Document section:

[Start of section]

“Despite these important features, proteases have not been widely adopted as human therapeutics,” said Liu, “primarily because of the lack of a technology to generate proteases that cleave protein targets of our choosing.”

But Liu used a technological invention from his lab: a platform that rapidly evolves novel proteins with valuable features. PACE, Liu said, can evolve dozens of generations of proteins a day with minimal human intervention. Using PACE, the team first taught so-called “promiscuous” proteases — those that naturally target a wide swath of proteins — to stop cutting certain targets and become far more selective. When that worked, they moved on to the bigger challenge: teaching a protease to only recognize an entirely new target, one outside its natural wheelhouse.

“At the outset,” said Blum, “we didn’t know if it was even feasible to take this unique class of proteases and evolve them or teach them to cleave something new because that had never been done before.”

[End of section]

Extracted information:

[Start of section]

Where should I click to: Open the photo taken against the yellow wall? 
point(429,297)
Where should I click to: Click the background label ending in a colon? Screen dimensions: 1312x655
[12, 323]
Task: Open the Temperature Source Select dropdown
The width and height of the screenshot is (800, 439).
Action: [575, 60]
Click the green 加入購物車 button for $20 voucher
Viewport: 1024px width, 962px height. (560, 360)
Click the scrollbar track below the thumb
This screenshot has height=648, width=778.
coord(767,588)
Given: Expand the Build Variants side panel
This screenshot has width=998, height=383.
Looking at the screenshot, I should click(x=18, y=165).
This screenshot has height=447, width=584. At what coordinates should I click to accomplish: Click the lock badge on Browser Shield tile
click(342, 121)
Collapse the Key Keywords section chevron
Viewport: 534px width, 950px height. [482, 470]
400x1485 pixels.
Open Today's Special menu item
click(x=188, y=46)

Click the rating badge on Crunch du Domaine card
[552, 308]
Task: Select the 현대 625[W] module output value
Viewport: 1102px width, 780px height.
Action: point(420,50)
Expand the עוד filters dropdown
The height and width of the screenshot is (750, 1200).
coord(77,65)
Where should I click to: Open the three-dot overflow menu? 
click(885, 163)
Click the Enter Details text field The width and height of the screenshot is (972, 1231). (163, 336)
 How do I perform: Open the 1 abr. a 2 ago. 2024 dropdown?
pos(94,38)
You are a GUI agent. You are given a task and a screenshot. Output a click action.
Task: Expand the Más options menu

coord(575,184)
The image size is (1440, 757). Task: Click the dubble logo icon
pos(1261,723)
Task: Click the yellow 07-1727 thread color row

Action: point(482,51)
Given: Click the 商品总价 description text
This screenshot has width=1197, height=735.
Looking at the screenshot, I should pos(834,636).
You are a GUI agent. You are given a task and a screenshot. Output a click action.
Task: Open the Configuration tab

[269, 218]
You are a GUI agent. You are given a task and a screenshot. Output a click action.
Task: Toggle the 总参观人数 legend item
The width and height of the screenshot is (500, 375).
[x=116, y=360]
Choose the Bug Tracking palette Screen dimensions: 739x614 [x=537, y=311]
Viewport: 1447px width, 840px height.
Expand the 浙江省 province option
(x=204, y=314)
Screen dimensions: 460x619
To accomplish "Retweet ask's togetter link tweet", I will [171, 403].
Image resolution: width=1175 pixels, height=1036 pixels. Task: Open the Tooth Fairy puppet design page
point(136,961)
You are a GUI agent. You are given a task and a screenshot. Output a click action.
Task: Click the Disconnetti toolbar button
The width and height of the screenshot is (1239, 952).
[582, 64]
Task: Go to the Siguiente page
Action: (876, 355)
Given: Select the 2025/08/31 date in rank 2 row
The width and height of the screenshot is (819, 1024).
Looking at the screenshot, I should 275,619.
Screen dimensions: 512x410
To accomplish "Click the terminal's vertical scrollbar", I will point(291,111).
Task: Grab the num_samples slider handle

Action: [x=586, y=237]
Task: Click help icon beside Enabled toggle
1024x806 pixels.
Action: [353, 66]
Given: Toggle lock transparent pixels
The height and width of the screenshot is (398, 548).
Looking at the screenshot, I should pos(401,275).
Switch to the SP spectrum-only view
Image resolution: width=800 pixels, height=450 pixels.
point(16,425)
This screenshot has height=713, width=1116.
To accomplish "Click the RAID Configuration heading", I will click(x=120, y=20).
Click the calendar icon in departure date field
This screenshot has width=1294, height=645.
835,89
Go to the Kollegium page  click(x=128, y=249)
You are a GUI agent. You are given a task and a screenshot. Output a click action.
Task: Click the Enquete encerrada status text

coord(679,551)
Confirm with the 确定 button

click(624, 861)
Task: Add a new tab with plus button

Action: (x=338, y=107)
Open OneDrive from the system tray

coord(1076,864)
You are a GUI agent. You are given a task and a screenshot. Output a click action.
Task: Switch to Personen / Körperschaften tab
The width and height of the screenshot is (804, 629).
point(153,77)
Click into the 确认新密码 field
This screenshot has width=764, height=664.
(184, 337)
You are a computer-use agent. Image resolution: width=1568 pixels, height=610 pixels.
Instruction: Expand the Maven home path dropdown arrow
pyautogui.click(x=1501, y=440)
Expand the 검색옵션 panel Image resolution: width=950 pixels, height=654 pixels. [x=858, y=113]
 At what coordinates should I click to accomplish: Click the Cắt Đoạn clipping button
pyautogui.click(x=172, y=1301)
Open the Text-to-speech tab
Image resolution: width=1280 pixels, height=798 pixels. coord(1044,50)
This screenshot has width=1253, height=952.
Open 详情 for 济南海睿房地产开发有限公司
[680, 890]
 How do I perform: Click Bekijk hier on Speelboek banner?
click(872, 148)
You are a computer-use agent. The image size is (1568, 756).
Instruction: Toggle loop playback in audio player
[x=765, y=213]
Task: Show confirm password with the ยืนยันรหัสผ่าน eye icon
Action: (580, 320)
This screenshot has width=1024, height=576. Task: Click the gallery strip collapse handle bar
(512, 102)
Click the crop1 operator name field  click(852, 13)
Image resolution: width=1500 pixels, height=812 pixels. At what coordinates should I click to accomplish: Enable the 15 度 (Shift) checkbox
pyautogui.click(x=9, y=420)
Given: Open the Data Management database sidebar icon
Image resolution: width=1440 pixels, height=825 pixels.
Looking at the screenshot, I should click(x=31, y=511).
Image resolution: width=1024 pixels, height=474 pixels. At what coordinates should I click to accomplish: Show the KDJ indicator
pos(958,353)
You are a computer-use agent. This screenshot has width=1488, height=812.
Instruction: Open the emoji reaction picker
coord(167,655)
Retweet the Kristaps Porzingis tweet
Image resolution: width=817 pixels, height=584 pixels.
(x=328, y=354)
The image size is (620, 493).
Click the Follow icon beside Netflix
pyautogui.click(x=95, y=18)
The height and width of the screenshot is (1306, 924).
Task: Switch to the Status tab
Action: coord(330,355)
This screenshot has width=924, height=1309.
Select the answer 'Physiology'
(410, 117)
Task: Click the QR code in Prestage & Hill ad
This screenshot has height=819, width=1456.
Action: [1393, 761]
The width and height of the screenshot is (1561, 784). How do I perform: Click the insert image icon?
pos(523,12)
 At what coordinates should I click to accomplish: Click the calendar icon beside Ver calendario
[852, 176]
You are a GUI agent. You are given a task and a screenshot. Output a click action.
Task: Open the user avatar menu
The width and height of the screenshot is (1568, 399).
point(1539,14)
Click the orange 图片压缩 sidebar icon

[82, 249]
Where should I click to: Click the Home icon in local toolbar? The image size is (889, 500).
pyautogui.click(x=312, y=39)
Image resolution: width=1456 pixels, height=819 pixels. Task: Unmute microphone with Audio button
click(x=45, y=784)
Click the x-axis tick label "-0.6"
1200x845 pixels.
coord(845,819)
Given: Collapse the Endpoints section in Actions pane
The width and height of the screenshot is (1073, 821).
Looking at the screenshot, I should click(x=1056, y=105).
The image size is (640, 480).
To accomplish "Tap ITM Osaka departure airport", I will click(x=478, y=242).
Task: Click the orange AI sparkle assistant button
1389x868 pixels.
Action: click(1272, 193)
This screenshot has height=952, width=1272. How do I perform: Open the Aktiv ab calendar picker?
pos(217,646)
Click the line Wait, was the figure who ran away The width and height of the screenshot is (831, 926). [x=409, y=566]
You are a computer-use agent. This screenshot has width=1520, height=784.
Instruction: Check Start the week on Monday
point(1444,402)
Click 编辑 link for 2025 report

[End of section]

Requirement 1:
Set down the stretch of the protease passage from "But Liu used" through "its natural wheelhouse.".
Requirement 2:
Resume the protease passage after its last sentence.
The rows are drawn from a separate source.

Exercise result 1:
But Liu used a technological invention from his lab: a platform that rapidly evolves novel proteins with valuable features. PACE, Liu said, can evolve dozens of generations of proteins a day with minimal human intervention. Using PACE, the team first taught so-called “promiscuous” proteases — those that naturally target a wide swath of proteins — to stop cutting certain targets and become far more selective. When that worked, they moved on to the bigger challenge: teaching a protease to only recognize an entirely new target, one outside its natural wheelhouse.

Exercise result 2:
But the proteases outperformed the team’s expectations. With PACE, they evolved four proteases from three families of botulinum toxin; all four had no detected activity on their original targets and cut their new targets with a high level of specificity (ranging from 218- to more than 11 million-fold). The proteases also retained their valuable ability to enter cells. “You end up with a powerful tool to do intracellular therapy,” said Blum. “In theory.”

“In theory” because, while this work provides a strong foundation for the rapid generation of many new proteases with new capabilities, far more work needs to be done before such proteases can be used to treat humans. There are other limitations, too: The proteins are not ideal as treatments for chronic diseases because, over time, the body’s immune system will recognize them as alien substances and attack and defuse them. While botulinum toxin lasts longer than most proteins in cells (up to three months, as opposed to the typical protein life cycle of hours or days), the team’s evolved proteins might end up with shorter lifetimes, which could diminish their effectiveness.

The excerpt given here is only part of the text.